En otro parque, el de La Villette del nordeste parisino, se pierde una niña también de cinco añitos en Allons enfants (2018), de Stéphane Demoustier. Luego se pierde su hermano, solo uno o dos años mayor, tratando de dar con ella; y se llegan a encontrar, pero solo para compartir juntos su tarde de total vagabundaje. Seguimos las peripecias de los jóvenes extraviados y descubrimos qué pasa cuando los adultos dejan de controlar la situación y los pequeños campan libres por la ciudad. Estamos, ahora, en un terreno mucho más cercano a ese cine iraní de los años noventa que nos recondujo también hacia cierto realismo y hacia un redescubrimiento del concepto de mirada. Pienso, por supuesto, en el cine de Abbas Kiarostami y, particularmente, en El globo blanco (Badkonake sefid, 1995) y El espejo (Ayneh, 1997), ambas de Jafar Panahi y la primera coescrita por Kiarostami. Nos quedamos a solas con los niños y compartimos con ellos una libertad nueva, una mezcla de desconcierto y curiosidad que impregna sin duda la forma de la película.

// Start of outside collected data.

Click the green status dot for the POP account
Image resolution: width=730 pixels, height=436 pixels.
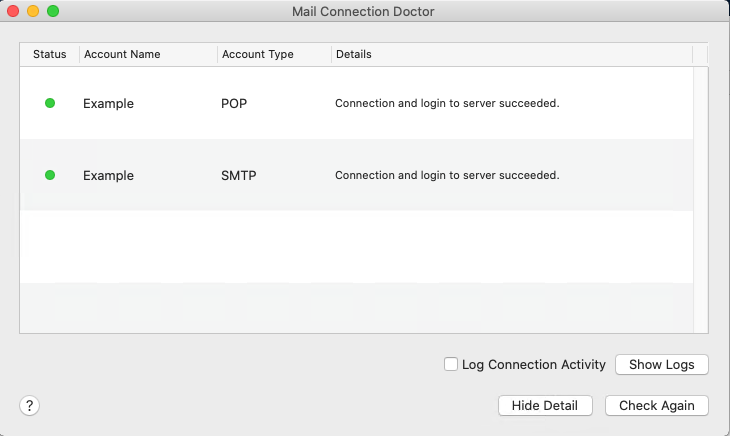[x=50, y=103]
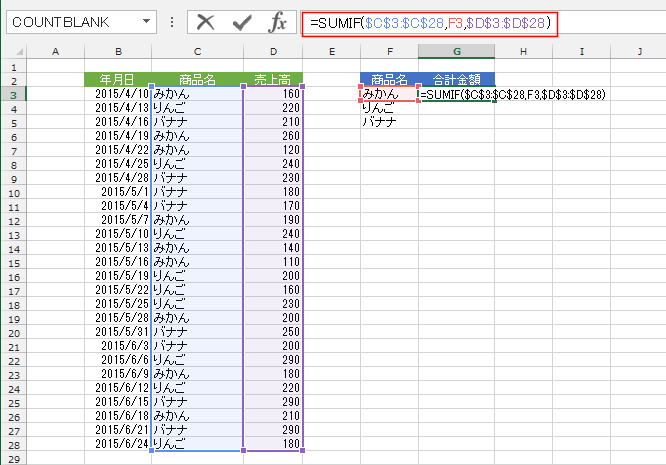Select column C header
This screenshot has height=465, width=666.
click(197, 51)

El intento de la pequeña protagonista de Allons enfants por llegar a casa se concreta en la sociedad circunstancial que establece con una joven en el parque, una agente inmobiliaria encarnada por Vimala Pons que intenta infructuosamente acompañarla a casa en taxi, la incorpora a su propia agenda para esa tarde llevándola a tomar un café con un ligue veraniego y acaba por semiadoptarla metiéndola en una casa en alquiler en la que escenifican la rutina convencional del final de un día familiar: baño, cena y a la cama. Ambas viven una ficción momentánea, un extravío dentro del relato de un extravío. Y, luego, el film sigue vagando junto con su protagonista, que da por fin con su hermano y comparten las últimas horas del día hasta el final de la escapada.

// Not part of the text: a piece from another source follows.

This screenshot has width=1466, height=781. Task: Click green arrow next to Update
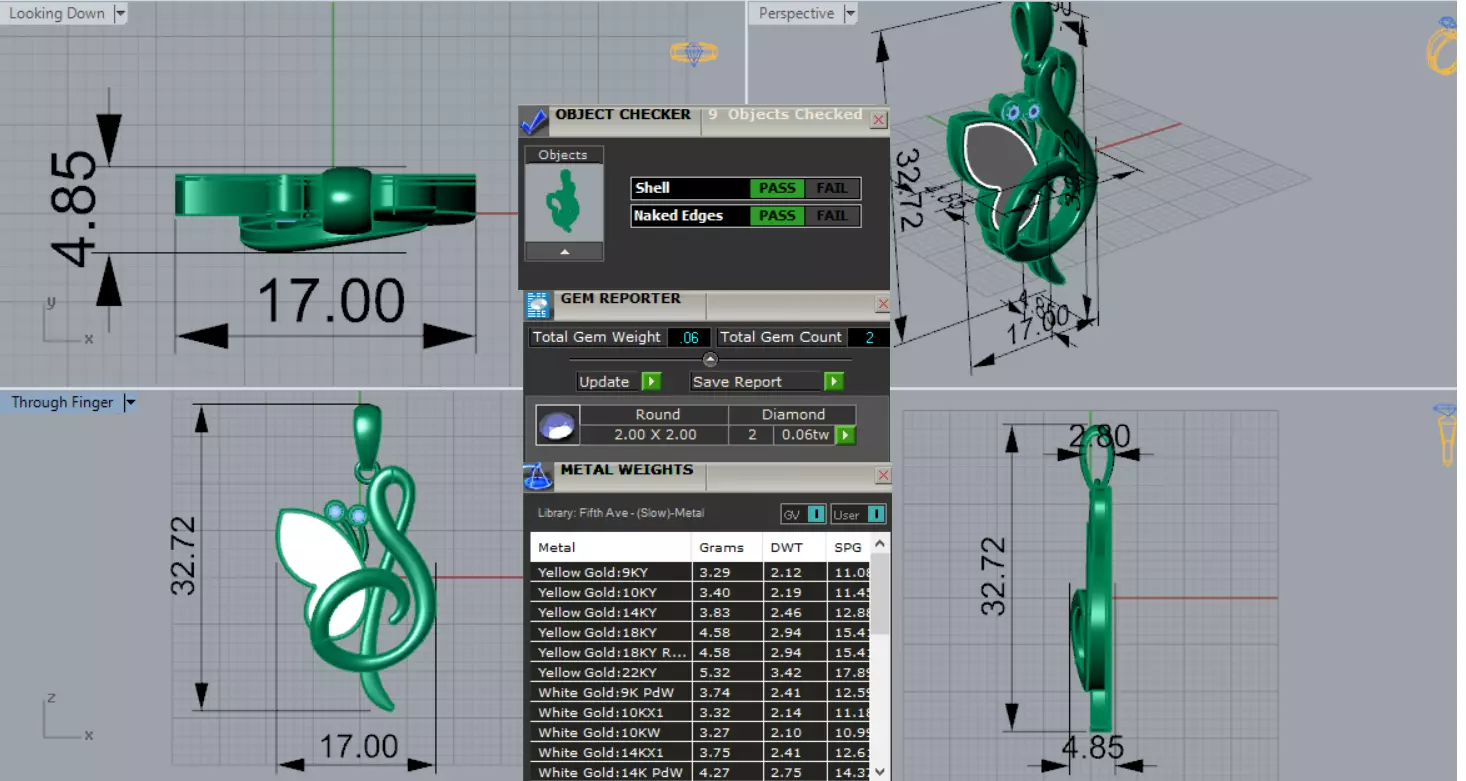[x=651, y=382]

Si Pororoca es un film que parece constreñirse a sí mismo a medida que avanza, Allons enfants, en cambio, parece ir encontrando su propia libertad. Siendo un film más modesto, más corto y menos complejo, resulta también más eficaz en su manera de hablarnos de lo que pasa cuando nos apartamos, cuando nos alejamos, cuando nos ausentamos. Desde Michelangelo Antonioni, especialmente desde La aventura (L’avventura, 1960), el cine moderno es también el cine de lo ausente, de los muchos eclipses con los que nuestra mirada aprende a ver más allá de las superficies. Aunque Popescu comparte con el autor italiano el punto de vista de los que pierden a alguien, es Demoustier quien, desde el punto de vista de los perdidos, nos acerca con más veracidad a un cine que rompe con sus propios márgenes y deambula como un flâneur fuera de campo, fuera de la narración, fuera del sistema. Allons enfants, así, nos lleva de nuevo a ese París por el que transitamos con tanta sensación de libertad en las películas de la Nouvelle Vague, otra reminiscencia inevitable en esta bella historia de una moderna Zazie que nunca coge el metro.